The Tipping Point: Financial Services and Data GovernanceBack to the Blog Archive
Last week, I had the pleasure of attending – and presenting at – the annual DG Financial Services Conference. I spoke with financial services institutions of all sizes, and it became clear through my conversations that as an industry, we’ve reached a tipping point. Data governance is no longer a “nice to have;” it’s now a top priority for every financial services organization worldwide. Now, that doesn’t mean that every institution has a mature governance program in place, but it does mean that they’re thinking about it. And thinking about it seriously.

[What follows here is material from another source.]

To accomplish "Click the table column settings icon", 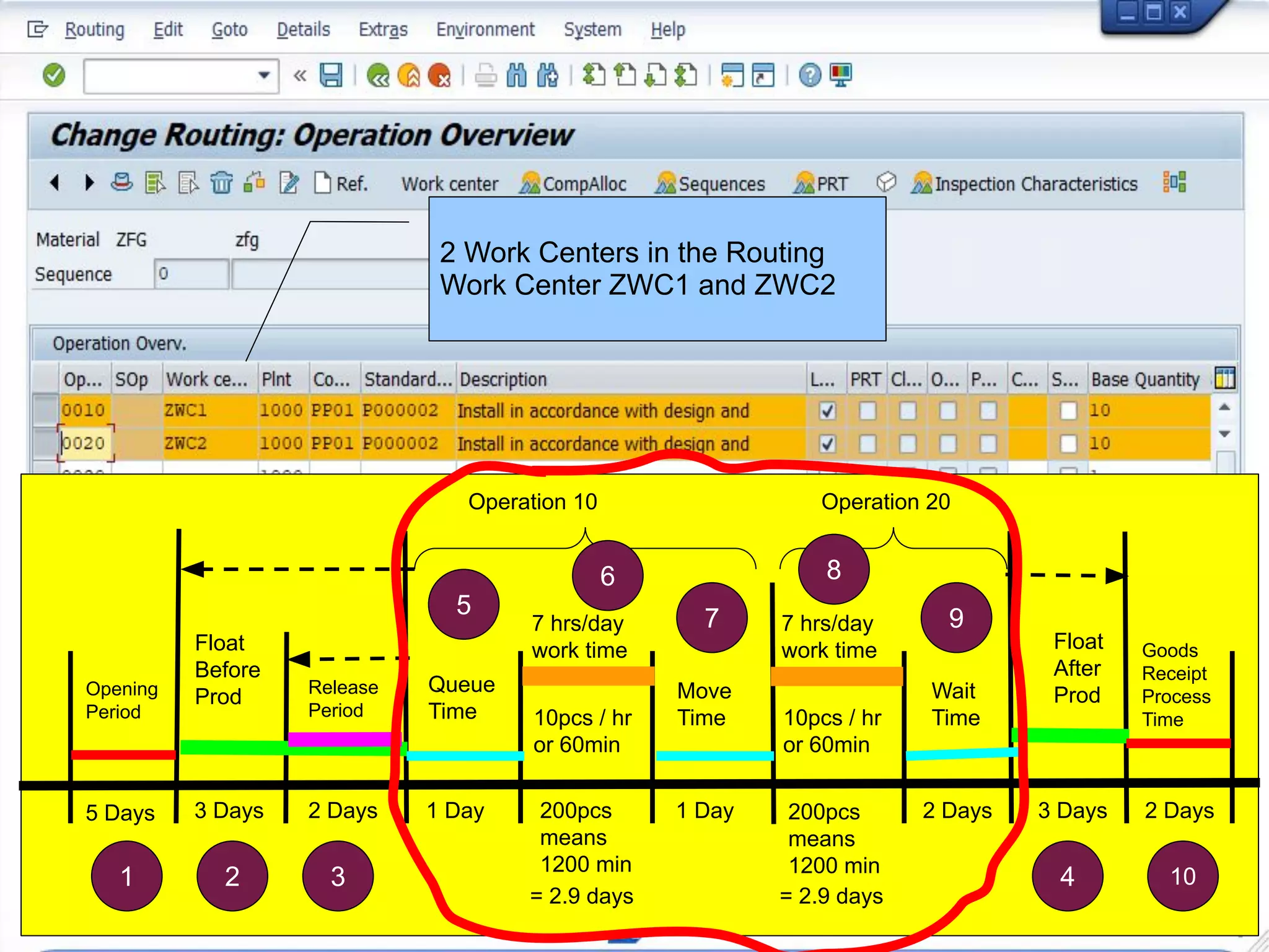I will click(1225, 378).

I say this is a tipping point because in years past, many institutions were still discussing whether or not they needed a formalized data governance program. But as many institutions embark on addressing another round of CCAR MRAs and face the impending deadline for other regulations such as GDPR and NY Department of Financial Services Superintendent’s Regulations Part 504, it’s become crystal clear that the only way to keep on top of the ever-changing world of regulatory compliance is to have a sustainable data governance program in place. It’s also clearer than ever before that data governance isn’t going away: data governance needs to be part of ‘business-as-usual.’ Many of the institutions I spoke with are seeking solutions to make data governance sustainable and user-friendly.

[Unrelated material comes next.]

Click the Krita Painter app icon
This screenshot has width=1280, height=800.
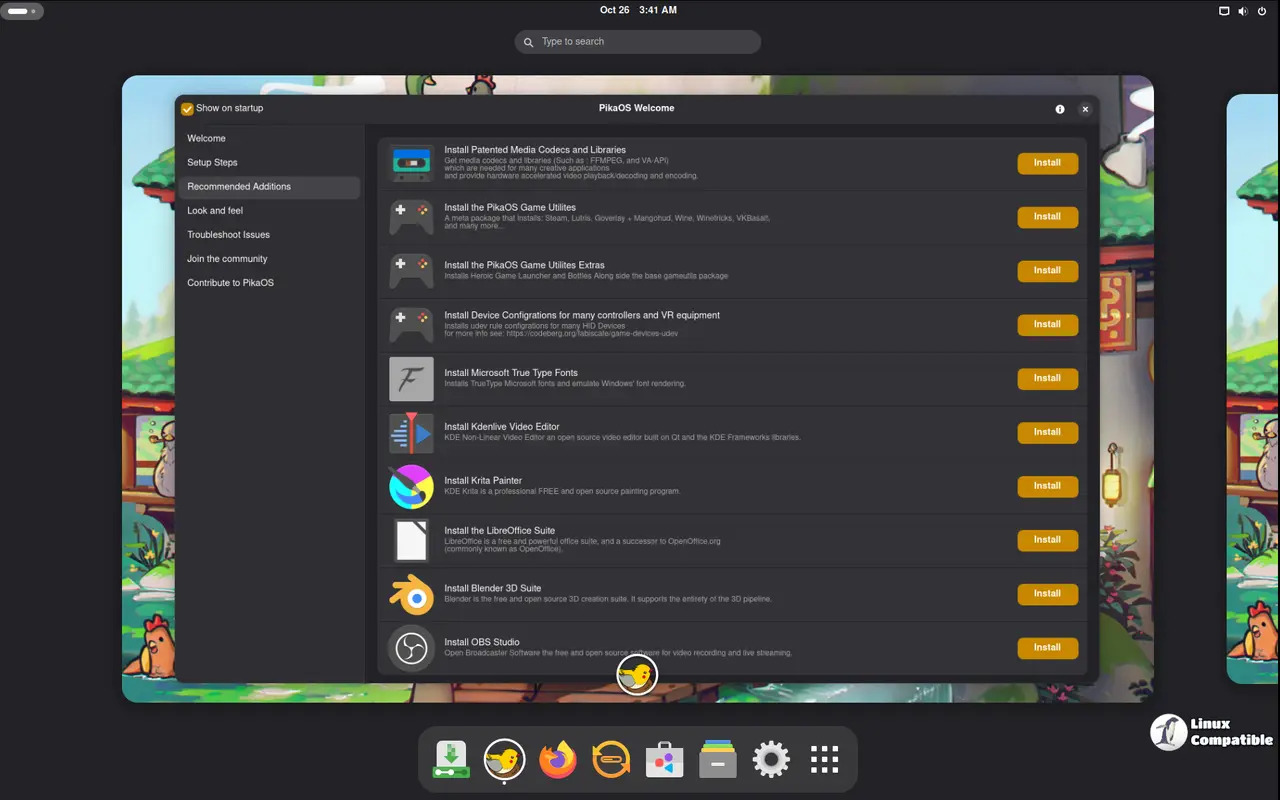click(411, 486)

Another topic that attendees wanted to learn more about was how to really make the business understand the significance of data governance. Obviously the business understands the importance of meeting regulatory deadlines. But how do you get them on-board with the idea of an ongoing governance program, one that might require their time and participation? Keynote speaker Jennifer Ippoliti from J.P. Morgan Chase made a suggestion that seemed to resonate with many attendees: talk about data governance as a way to achieve data quality. Why? Because it’s something the business understands.
Think about it. Talking about the importance of a creating a business glossary, tracking data lineage, or managing reference data is likely to make your business users’ eyes glaze over. But if you position your data governance initiative as a way to identify and fix problems with their data, you’ve now grabbed their attention. You’re talking about solving a problem they face on a regular basis by giving them the ability to find, understand, and trust their data. And who wouldn’t want that, right? So even though data quality isn’t the only reason to do data governance, it’s a way for you to position the initiative in a way that the business easily understands and supports.
I firmly believe that that data governance is the secret to staying ahead of regulatory compliance. But I also know that gaining buy-in, securing funding, and launching a data governance initiative is no easy task. My advice: if you haven’t already done so, operationalize your data governance program and embrace purpose-built technology that provides the integrated governance processes and reporting needed to stay ahead of regulatory compliance.
Did you attend last week’s event? What did you learn?